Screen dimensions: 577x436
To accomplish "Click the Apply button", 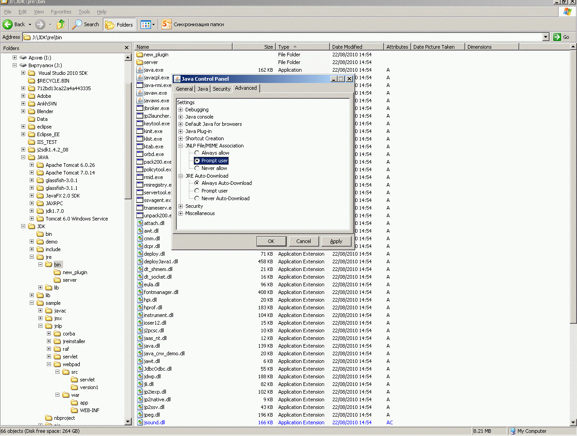I will tap(336, 241).
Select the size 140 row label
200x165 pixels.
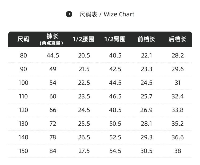23,137
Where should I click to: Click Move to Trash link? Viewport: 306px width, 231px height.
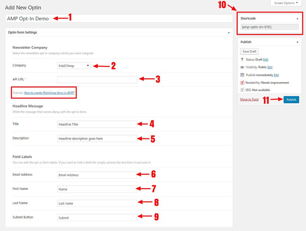coord(249,99)
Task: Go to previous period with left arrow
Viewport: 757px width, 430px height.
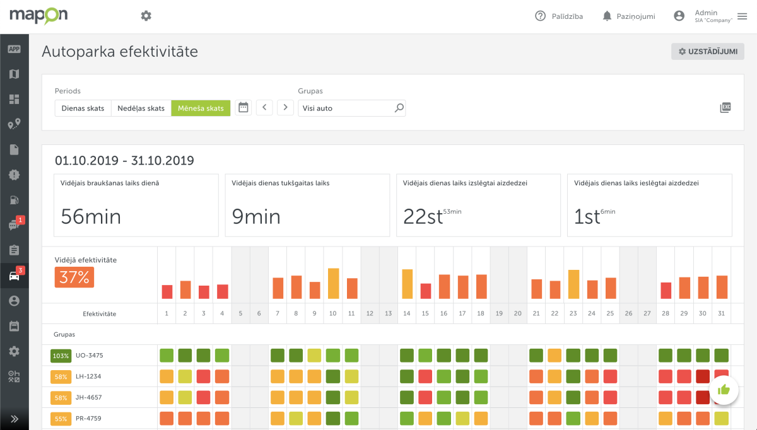Action: (x=264, y=108)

-----

**The exercise:** Rewrite the data from the line containing "Where should I" through the end, replacing "Viewport" with "Screen size" and leaving everything else unchanged. Leave the pictures out.

**Reply:**
Where should I click to: Click Move to Trash link? Screen size: 306px width, 231px height.
coord(249,99)
Task: Go to previous period with left arrow
Screen size: 757px width, 430px height.
Action: (x=264, y=108)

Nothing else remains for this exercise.